# Objetivo del ejercicio
Transcribe sin cambios todo lo que va desde el comienzo de las filas de abajo hasta la línea que contiene "Open the 记忆", incluidos ambos extremos.

(Registros de búsqueda de elementos)
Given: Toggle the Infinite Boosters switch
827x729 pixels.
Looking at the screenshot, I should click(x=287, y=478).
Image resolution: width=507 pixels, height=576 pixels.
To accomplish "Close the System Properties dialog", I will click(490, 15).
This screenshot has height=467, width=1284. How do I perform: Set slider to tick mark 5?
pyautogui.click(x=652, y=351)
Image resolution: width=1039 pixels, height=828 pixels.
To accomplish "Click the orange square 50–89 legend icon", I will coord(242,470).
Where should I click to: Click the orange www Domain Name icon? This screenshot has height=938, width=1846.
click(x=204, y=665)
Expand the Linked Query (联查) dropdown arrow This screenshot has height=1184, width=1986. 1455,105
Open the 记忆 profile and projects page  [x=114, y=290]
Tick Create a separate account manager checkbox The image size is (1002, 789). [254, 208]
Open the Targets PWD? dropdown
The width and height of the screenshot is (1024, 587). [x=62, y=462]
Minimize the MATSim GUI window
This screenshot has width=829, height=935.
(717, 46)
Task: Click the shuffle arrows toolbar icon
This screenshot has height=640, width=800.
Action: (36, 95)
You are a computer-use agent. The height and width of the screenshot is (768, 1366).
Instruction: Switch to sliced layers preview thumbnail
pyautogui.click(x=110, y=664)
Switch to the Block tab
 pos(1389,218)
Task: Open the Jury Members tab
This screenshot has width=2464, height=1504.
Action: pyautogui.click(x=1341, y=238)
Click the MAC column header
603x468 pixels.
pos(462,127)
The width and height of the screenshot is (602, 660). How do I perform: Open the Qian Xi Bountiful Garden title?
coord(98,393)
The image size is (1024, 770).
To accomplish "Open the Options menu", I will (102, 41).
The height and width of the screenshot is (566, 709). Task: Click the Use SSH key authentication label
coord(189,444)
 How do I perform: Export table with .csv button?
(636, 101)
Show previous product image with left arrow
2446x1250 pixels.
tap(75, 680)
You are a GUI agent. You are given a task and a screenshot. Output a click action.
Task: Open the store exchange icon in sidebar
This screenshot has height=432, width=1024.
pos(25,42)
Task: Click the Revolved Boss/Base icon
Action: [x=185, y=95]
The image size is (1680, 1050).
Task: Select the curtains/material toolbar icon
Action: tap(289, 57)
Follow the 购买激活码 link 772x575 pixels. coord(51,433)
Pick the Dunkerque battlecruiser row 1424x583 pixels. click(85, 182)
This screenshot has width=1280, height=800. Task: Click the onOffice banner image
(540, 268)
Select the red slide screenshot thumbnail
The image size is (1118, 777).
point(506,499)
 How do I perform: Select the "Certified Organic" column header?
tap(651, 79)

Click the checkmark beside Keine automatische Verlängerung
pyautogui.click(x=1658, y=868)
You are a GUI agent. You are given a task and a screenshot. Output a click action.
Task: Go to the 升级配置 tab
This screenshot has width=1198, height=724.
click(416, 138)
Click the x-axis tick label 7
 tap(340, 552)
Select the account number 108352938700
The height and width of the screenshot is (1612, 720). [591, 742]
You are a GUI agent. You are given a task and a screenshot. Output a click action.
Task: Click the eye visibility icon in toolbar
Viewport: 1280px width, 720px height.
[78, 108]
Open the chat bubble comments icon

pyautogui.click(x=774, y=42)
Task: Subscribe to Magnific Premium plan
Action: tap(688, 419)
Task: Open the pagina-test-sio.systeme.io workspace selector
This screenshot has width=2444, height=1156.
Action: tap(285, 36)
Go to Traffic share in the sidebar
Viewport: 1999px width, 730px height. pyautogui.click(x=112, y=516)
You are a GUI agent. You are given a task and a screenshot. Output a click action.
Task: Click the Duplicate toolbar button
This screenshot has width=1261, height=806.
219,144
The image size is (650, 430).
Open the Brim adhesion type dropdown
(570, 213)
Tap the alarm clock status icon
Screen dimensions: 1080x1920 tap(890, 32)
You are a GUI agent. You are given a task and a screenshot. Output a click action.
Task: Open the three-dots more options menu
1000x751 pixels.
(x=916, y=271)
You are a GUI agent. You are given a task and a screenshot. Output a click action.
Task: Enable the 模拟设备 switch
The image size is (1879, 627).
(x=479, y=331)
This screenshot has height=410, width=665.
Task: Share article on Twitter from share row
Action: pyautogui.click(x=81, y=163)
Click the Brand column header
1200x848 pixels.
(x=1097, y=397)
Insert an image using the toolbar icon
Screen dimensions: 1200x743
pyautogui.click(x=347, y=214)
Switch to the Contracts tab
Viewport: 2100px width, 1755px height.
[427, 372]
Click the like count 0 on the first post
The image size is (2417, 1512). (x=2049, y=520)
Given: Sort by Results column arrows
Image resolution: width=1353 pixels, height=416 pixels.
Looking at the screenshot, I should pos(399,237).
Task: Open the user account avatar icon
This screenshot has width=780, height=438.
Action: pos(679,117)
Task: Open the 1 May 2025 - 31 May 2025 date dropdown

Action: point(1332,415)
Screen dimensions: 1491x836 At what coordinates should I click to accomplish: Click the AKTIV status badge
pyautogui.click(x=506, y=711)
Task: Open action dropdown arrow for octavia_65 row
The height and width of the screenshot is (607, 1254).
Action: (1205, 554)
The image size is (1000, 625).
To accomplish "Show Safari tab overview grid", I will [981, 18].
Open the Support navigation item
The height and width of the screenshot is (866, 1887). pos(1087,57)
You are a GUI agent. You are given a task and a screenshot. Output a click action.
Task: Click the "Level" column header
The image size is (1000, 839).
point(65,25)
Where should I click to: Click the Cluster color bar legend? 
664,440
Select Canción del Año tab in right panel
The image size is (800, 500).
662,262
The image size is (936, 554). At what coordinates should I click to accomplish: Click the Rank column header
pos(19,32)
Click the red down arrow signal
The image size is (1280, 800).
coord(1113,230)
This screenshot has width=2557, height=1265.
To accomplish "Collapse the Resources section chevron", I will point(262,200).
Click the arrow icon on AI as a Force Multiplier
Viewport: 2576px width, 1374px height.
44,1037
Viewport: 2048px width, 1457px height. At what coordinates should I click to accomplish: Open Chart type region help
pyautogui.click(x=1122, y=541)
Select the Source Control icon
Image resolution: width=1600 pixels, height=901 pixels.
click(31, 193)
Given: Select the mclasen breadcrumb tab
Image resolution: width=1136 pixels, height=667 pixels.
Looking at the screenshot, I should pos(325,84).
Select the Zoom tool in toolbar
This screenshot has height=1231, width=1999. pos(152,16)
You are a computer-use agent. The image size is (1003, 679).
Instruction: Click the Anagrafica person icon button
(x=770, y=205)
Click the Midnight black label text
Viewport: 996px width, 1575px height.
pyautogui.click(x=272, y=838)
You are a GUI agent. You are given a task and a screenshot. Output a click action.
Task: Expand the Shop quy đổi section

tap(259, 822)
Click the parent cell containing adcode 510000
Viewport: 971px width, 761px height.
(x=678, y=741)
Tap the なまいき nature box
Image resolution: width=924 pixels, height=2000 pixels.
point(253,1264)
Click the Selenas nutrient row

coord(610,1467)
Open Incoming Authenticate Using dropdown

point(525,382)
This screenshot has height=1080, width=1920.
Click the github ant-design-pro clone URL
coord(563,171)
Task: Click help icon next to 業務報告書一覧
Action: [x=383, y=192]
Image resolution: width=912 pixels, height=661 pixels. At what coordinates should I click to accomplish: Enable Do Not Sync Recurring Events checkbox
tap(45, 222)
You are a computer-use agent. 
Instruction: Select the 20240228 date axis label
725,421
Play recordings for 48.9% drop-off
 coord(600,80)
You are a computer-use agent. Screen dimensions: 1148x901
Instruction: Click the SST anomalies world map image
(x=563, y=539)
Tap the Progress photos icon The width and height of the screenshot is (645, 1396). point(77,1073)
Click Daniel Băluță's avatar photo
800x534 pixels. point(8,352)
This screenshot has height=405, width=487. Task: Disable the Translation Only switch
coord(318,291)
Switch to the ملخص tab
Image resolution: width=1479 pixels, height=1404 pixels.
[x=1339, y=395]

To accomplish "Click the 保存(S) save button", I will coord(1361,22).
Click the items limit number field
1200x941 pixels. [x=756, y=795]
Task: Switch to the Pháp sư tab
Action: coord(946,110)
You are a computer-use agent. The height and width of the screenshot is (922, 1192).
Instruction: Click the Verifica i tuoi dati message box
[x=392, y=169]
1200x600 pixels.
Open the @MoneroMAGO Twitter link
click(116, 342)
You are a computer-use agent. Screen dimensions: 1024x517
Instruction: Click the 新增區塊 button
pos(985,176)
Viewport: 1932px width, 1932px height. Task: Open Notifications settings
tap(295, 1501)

# Resultado del ejercicio
Given: Toggle the Infinite Boosters switch
827x729 pixels.
Looking at the screenshot, I should click(x=287, y=478).
Image resolution: width=507 pixels, height=576 pixels.
To accomplish "Close the System Properties dialog", I will click(490, 15).
This screenshot has height=467, width=1284. How do I perform: Set slider to tick mark 5?
pyautogui.click(x=652, y=351)
Image resolution: width=1039 pixels, height=828 pixels.
To accomplish "Click the orange square 50–89 legend icon", I will coord(242,470).
Where should I click to: Click the orange www Domain Name icon? This screenshot has height=938, width=1846.
click(x=204, y=665)
Expand the Linked Query (联查) dropdown arrow This screenshot has height=1184, width=1986. 1455,105
Open the 记忆 profile and projects page  [x=114, y=290]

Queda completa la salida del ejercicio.